Double-digit increases in the cost of health care insurance? Bill Herman, vice president of human resources at Highsmith Inc., shrugs them off. A decade ago, he saw the same. Back then, instead of merely following the corporate pack's moves away from traditional indemnity programs and toward managed care and health maintenance organizations, Herman tried to get at what he saw as the cause of the escalation: a system focused on getting sick employees well rather than on keeping healthy employees from getting sick.

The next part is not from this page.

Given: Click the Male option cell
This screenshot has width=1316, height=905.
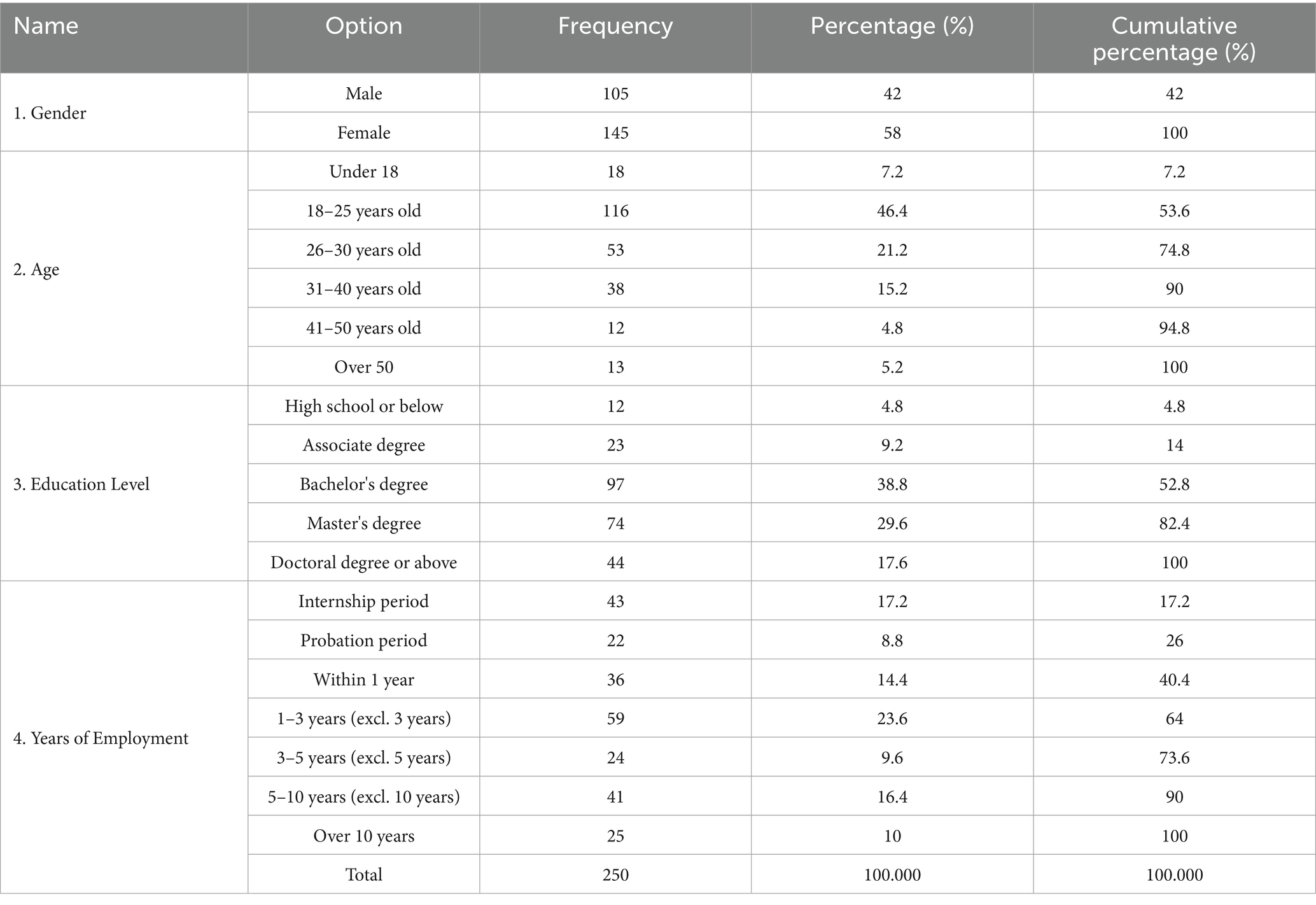Looking at the screenshot, I should click(363, 94).
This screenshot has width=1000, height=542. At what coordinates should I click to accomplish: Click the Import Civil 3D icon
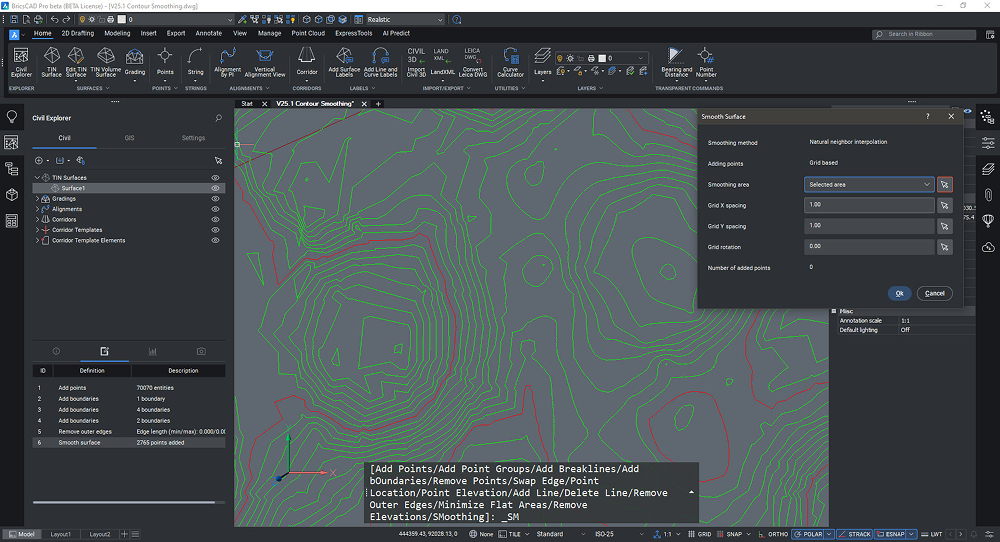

In the early 1990s, Herman helped his company, a privately held school and library supplier with about 230 employees and $60 million in sales, introduce a wellness program that addressed everything from expanding walking trails at the company's corporate offices in Fort Atkinson, Wis., to hiring a part-time exercise instructor and installing ergonomic workstations. Perhaps most important, Highsmith dangled a tempting monetary incentive in front of employees willing to make staying healthy a priority. For those who stopped smoking, received regular screenings for breast or prostate cancer and took other common sense health measures, the company agreed to pick up 75% of their health insurance tab, compared with 60% for others. That offer prompted 90% of Highsmith employees to opt for health.

The payoff? Highsmith's workers' compensation bill in 2001 was close to 9% lower than it was in 1993, and even in today's cost-pressured environment, Herman says he faces only a 3% increase in company health care premiums instead of the more commonplace multi-year, double-digit hikes that other companies are having to digest. "We made a decision that we would manage health care and not let health care manage us," Herman says.